Unsupervised Cross-domain Image Classification by Distance Metric Guided
Feature Alignment
- URL: http://arxiv.org/abs/2008.08433v1
- Date: Wed, 19 Aug 2020 13:36:57 GMT
- Title: Unsupervised Cross-domain Image Classification by Distance Metric Guided
Feature Alignment
- Authors: Qingjie Meng and Daniel Rueckert and Bernhard Kainz
- Abstract summary: Unsupervised domain adaptation is a promising avenue which transfers knowledge from a source domain to a target domain.
We propose distance metric guided feature alignment (MetFA) to extract discriminative as well as domain-invariant features on both source and target domains.
Our model integrates class distribution alignment to transfer semantic knowledge from a source domain to a target domain.

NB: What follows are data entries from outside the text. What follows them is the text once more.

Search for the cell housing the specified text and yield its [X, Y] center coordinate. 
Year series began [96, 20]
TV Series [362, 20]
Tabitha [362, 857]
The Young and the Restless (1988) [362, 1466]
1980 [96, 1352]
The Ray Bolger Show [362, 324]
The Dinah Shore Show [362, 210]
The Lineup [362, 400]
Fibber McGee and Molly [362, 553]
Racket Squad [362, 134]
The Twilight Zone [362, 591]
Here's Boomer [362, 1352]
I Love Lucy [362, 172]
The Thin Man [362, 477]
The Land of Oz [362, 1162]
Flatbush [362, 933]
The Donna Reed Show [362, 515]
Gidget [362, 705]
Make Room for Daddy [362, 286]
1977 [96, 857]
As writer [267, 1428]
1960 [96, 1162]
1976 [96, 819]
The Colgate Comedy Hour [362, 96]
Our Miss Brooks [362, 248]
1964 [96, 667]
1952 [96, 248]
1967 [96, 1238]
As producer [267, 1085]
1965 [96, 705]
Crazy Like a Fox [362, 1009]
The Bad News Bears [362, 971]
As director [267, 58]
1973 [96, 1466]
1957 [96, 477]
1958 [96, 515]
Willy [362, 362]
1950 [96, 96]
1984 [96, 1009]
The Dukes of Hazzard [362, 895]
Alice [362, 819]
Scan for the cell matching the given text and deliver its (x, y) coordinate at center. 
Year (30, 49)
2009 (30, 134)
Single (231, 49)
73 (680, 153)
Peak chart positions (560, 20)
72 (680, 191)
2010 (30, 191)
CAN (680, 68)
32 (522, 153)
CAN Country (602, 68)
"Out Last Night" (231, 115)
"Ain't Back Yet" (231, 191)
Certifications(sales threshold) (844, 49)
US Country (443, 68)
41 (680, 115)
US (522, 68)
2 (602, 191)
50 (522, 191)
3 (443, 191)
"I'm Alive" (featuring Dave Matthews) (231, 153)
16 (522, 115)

- Score: 11.74643883335152
- License: http://arxiv.org/licenses/nonexclusive-distrib/1.0/
- Abstract: Learning deep neural networks that are generalizable across different domains
remains a challenge due to the problem of domain shift. Unsupervised domain
adaptation is a promising avenue which transfers knowledge from a source domain
to a target domain without using any labels in the target domain. Contemporary
techniques focus on extracting domain-invariant features using domain
adversarial training. However, these techniques neglect to learn discriminative
class boundaries in the latent representation space on a target domain and
yield limited adaptation performance. To address this problem, we propose
distance metric guided feature alignment (MetFA) to extract discriminative as
well as domain-invariant features on both source and target domains. The
proposed MetFA method explicitly and directly learns the latent representation
without using domain adversarial training. Our model integrates class
distribution alignment to transfer semantic knowledge from a source domain to a
target domain. We evaluate the proposed method on fetal ultrasound datasets for
cross-device image classification. Experimental results demonstrate that the
proposed method outperforms the state-of-the-art and enables model
generalization.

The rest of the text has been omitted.